Critique film
Publié le 11/09/2017 à 12h58 par Floriane
Atomic Blonde
7 /10

L'agent Lorraine Broughton est une des meilleures espionnes du Service de renseignement de Sa Majesté ; à la fois sensuelle et sauvage et prête à déployer toutes ses compétences pour rester en vie durant sa mission impossible. Envoyée seule à Berlin dans le but de livrer un dossier de la plus haute importance dans cette ville au climat instable, elle s'associe avec David Percival, le chef de station local, et commence alors un jeu d’espions des plus meurtriers.

Plan rapproché sur le visage d'une femme sortant d'une baignoire. Baignée dans une lumière bleutée, elle sort de l'eau dévoilant son corps tuméfié.
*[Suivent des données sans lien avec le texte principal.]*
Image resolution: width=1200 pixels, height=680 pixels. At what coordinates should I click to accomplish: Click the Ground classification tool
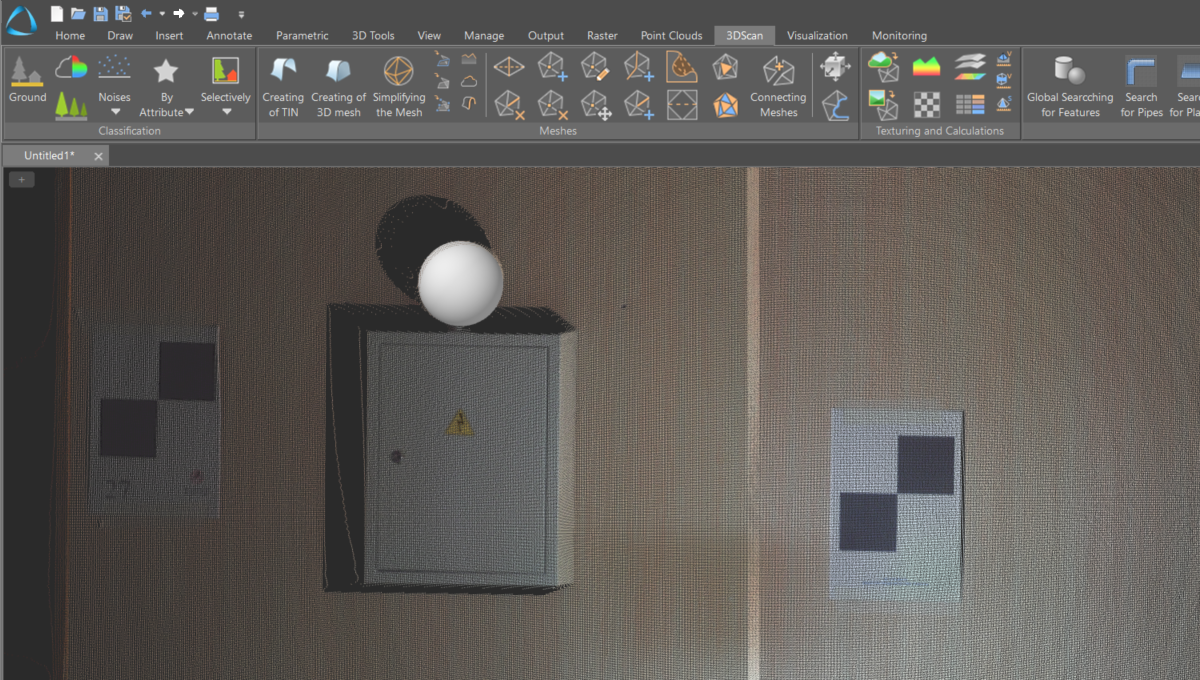(27, 80)
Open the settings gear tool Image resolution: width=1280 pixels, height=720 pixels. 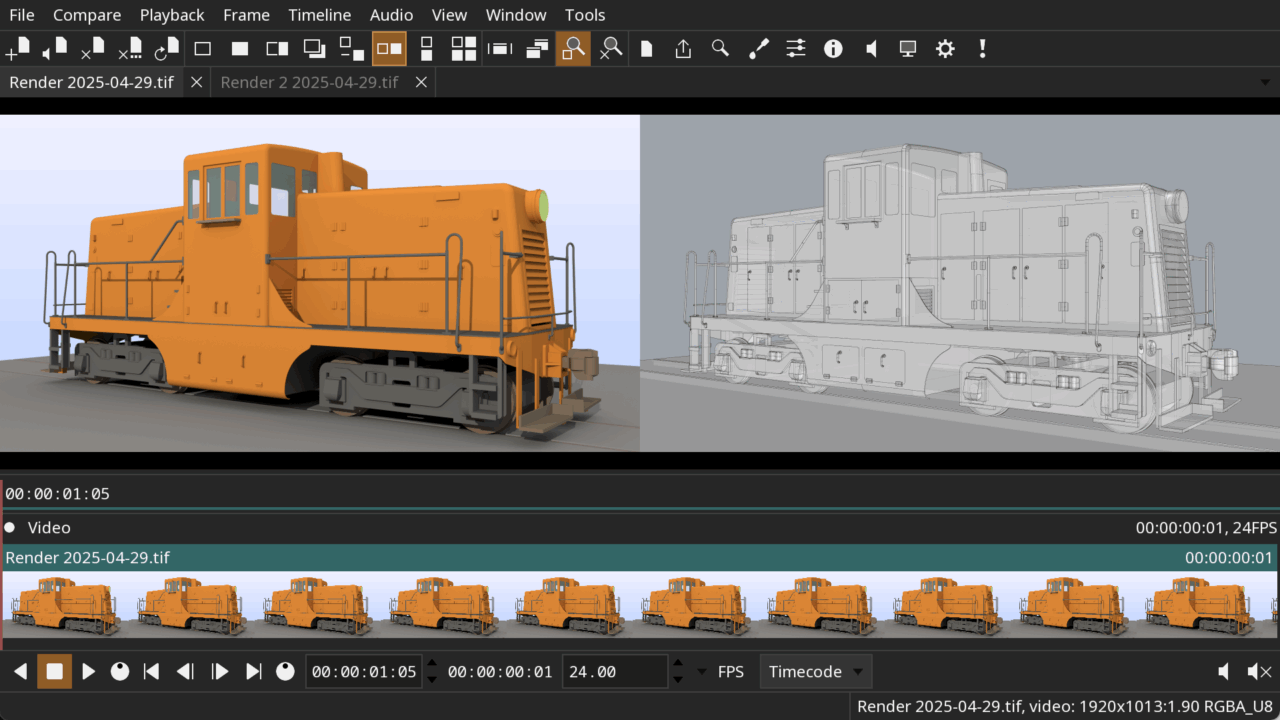(x=945, y=48)
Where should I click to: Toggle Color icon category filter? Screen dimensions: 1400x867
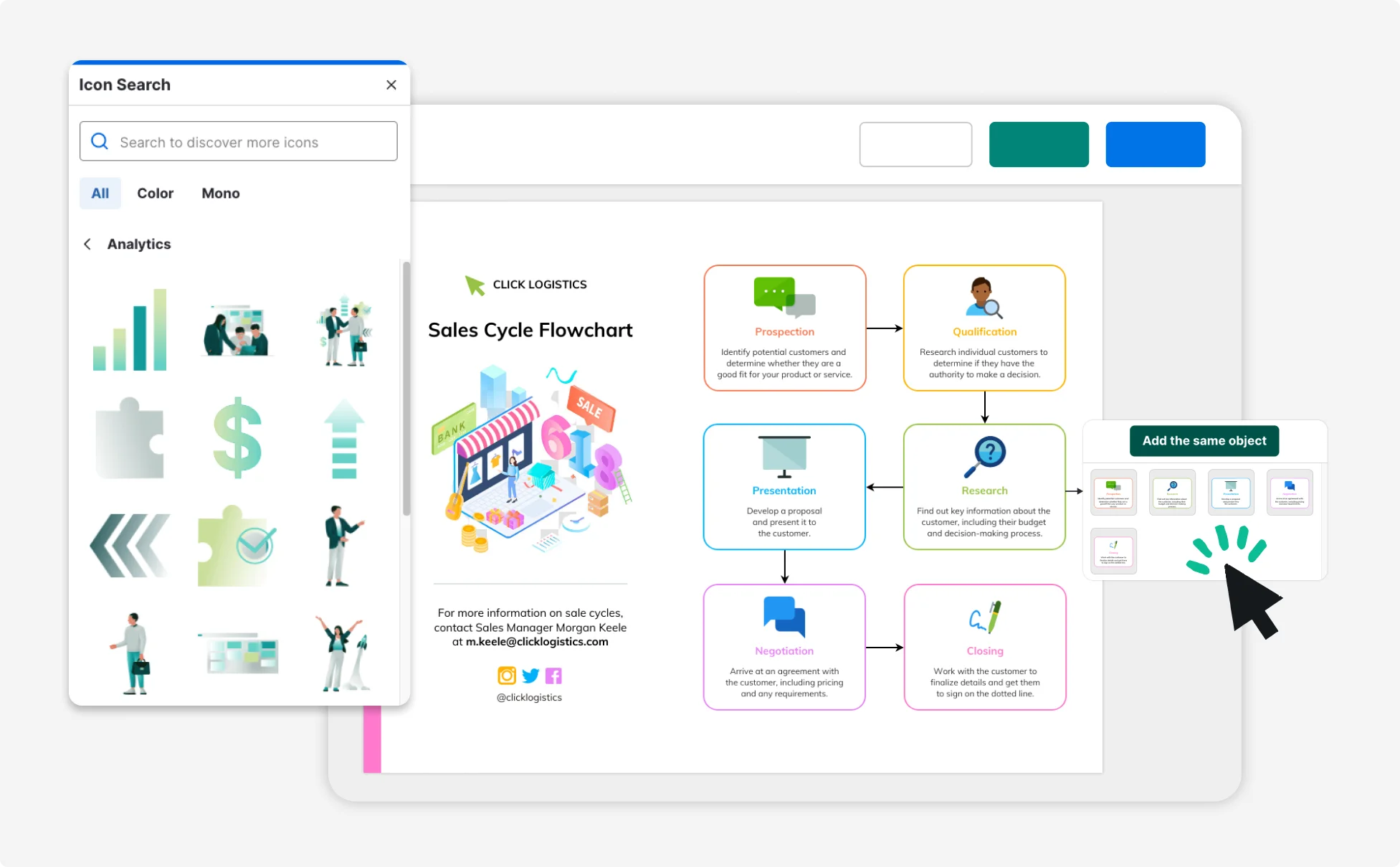tap(155, 193)
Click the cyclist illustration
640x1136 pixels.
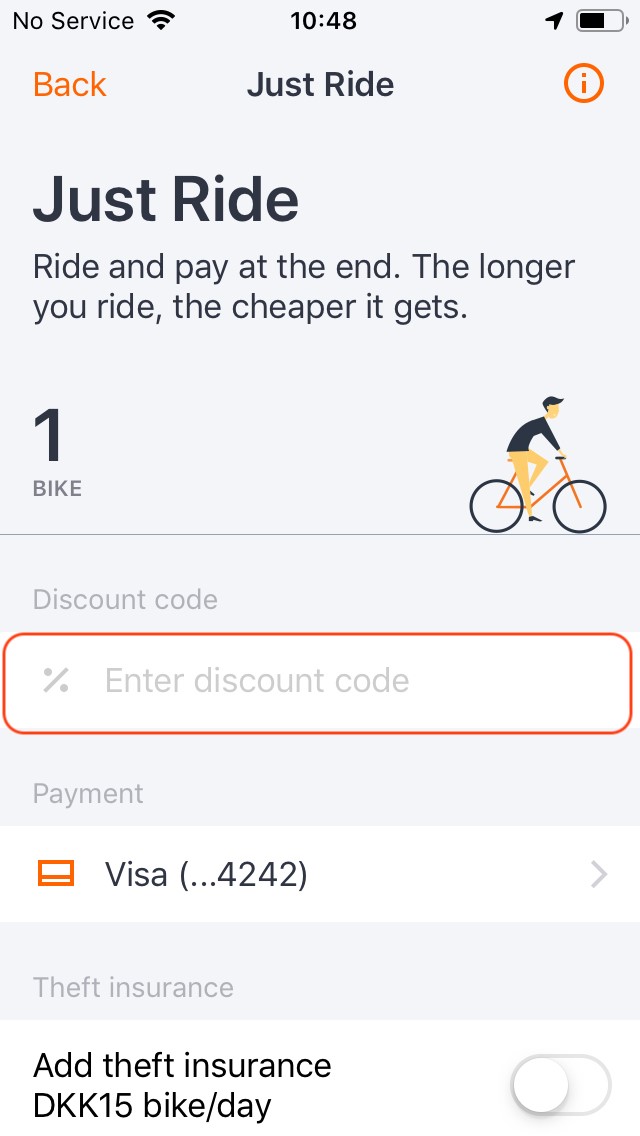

Après une vodka glace et un camouflage de ses marques sous une tenue des plus classes, la chanson "Cat People" de David Bowie retentit alors que le nom de Charlize Theron apparait à l'écran. Charismatique et énigmatique, voici une introduction de personnage des plus réussies !

Basé sur le roman graphique d'Antony Johnston et Sam Hart "The Coldest City", "Atomic Blonde" met en scène une espionne badass prise dans un nid de guêpe à Berlin. Et pour transposer cette œuvre à l'écran on retrouve derrière la caméra David Leitch, réalisateur du très fun "John Wick", mais aussi cascadeur de nombreux films hollywoodiens. Ce qui explique sans doute, l'efficacité des scènes d'action.

Se déroulant lors de l'année 1989, année de la chute du mur de Berlin, le film est un mix d'esthétique vintage et de fond historique (la guerre froide). Lors de ce conflit silencieux la paranoïa était de mise. Le scénario retranscrit ce sentiment de méfiance et de confusion constante. Une intrigue d'espionnage classique qui fait le job car l'intérêt du film se trouve surtout dans son style.

Prenant place dans les années 80, le réalisateur apporte un grand soin à l'ambiance de son film. Il plonge "Atomic Blonde" dans une lumière soignée avec une forte présence de néons accentuant son atmosphère irréelle. Le directeur photo (Jonathan Sela) arrive à capter le côté bouillonnant et clandestin du Berlin de l'époque. Pour compléter cette ambiance so 80's, les séquences sont accompagnées d'une bande originale composée de tubes et artistes de l'époque (Blondie, Depeche Mode, Queens, David Bowie, etc.).

Mais l'atout majeur d'"Atomic Blonde" est sans conteste son actrice : Charlize Theron. Impliquée depuis plus de cinq ans sur le projet en tant que productrice avant d'en devenir la tête d'affiche, Theron hypnotise en espionne froide et mystérieuse. Elle impressionne dans les scènes d'action. Surtout lors d'une séquence en faux plan séquence de 7 minutes 30 où elle élimine ses ennemis un à un. De sa première à sa dernière apparition, Leitch iconise Theron à outrance qu'on pardonne le manque de psychologie du personnage. Après Furiosa ("Mad Max : Fury Road") il y a deux ans, Charlize Theron ajoute de nouveau un rôle emblématique à sa carrière.

Et comme si avoir Charlize Theron en femme fatale ne suffisait pas, on trouve à ses côtés James McAvoy (toujours aussi bon) et Sofia Buticella ("Kingsman", "La Momie") qui arrive à donner de la chair à un personnage présent qu'une dizaine de minutes à l'écran.

De l'espionnage à l'action vintage porté par une héroïne badass, "Atomic Blonde" est un film de genre jouissif ! On en souhaiterait presque une suite pour en apprendre plus sur le personnage de Lorraine Broughton.